▸ **MATERIAL FOR THIS EXERCISE**:
*** Begin section ***
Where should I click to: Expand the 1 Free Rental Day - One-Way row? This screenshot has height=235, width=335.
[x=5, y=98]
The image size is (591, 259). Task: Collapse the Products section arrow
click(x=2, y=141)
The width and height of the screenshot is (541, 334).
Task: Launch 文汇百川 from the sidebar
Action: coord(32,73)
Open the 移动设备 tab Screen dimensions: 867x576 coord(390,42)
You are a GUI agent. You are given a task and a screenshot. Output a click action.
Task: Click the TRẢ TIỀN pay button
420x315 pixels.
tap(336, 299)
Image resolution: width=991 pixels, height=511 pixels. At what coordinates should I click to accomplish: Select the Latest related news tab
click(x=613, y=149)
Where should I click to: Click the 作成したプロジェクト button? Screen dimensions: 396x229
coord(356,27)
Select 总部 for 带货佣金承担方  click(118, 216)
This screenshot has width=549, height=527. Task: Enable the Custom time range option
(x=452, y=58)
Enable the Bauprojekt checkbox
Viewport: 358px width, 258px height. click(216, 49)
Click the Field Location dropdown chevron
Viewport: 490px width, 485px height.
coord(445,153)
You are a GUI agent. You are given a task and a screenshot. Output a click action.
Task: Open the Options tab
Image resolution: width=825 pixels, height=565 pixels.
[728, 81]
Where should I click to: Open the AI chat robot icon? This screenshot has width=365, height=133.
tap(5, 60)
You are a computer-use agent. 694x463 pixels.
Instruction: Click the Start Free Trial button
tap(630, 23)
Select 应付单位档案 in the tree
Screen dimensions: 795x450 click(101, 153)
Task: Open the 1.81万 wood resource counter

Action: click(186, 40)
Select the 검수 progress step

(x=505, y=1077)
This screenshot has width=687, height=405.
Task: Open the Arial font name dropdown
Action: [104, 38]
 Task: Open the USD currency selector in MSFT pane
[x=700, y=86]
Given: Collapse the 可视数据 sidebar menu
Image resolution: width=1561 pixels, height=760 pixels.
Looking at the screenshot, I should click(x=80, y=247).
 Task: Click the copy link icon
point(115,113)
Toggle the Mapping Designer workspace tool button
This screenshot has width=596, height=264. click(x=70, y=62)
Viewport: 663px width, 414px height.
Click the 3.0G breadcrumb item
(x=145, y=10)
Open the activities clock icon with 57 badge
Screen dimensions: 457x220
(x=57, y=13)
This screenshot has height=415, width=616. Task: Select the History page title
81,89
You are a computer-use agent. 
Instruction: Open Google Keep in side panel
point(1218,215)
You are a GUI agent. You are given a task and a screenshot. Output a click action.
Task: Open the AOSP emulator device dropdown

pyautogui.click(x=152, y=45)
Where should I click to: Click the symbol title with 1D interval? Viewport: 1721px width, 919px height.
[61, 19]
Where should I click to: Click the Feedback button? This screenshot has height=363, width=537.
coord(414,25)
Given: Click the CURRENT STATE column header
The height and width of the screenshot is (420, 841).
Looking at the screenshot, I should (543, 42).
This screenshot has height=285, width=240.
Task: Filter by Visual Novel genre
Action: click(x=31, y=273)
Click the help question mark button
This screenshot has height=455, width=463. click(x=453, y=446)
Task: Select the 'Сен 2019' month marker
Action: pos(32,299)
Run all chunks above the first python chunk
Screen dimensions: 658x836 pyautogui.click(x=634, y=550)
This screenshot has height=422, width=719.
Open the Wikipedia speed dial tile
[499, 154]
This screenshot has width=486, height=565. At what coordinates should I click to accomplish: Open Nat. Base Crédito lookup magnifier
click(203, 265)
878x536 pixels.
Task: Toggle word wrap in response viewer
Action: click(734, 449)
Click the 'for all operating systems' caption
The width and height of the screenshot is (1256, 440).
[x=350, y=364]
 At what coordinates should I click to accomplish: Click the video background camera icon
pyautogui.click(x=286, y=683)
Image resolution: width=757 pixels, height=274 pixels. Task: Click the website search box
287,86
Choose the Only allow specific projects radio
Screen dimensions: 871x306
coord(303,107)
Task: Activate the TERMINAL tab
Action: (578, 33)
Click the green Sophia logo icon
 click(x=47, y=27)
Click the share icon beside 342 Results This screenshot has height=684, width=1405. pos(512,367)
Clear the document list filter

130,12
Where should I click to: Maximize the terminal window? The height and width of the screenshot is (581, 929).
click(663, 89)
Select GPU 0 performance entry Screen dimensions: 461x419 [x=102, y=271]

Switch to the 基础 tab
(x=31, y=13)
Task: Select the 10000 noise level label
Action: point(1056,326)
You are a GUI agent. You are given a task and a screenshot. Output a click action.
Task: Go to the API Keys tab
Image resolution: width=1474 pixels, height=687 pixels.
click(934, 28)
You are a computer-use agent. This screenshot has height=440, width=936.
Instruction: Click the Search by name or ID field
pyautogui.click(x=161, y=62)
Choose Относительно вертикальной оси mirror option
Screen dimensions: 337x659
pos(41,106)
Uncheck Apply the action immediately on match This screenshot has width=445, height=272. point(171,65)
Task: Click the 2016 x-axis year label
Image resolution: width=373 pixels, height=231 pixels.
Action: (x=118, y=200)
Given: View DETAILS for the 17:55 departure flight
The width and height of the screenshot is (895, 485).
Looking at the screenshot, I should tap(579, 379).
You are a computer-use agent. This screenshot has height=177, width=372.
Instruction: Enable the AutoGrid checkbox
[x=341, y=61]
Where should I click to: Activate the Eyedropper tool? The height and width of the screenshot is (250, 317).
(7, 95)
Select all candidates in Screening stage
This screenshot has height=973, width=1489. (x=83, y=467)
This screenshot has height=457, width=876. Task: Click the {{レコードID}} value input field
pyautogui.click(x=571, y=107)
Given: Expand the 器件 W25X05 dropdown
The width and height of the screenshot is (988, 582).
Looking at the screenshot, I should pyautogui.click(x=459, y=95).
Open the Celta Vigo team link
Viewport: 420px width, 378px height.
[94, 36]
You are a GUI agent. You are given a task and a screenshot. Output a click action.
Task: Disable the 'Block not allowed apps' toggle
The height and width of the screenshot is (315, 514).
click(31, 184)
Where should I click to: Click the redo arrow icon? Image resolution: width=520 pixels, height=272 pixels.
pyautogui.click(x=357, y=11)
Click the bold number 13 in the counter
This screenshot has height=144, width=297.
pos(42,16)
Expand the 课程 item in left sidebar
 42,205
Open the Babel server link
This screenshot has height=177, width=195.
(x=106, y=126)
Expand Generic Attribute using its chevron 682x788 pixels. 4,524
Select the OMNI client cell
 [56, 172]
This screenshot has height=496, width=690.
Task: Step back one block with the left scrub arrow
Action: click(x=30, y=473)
*** End section ***
▸ **REQUIRED WORK**: Within the data above, the lines from the one with "Screen dimensions: 457x220" to the one with "Given: Click the CURRENT STATE column header" must be repeated exactly; no other line belongs in the answer.

▸ **ANSWER SECTION**:
Screen dimensions: 457x220
(x=57, y=13)
This screenshot has height=415, width=616. Task: Select the History page title
81,89
You are a computer-use agent. 
Instruction: Open Google Keep in side panel
point(1218,215)
You are a GUI agent. You are given a task and a screenshot. Output a click action.
Task: Open the AOSP emulator device dropdown

pyautogui.click(x=152, y=45)
Where should I click to: Click the symbol title with 1D interval? Viewport: 1721px width, 919px height.
[61, 19]
Where should I click to: Click the Feedback button? This screenshot has height=363, width=537.
coord(414,25)
Given: Click the CURRENT STATE column header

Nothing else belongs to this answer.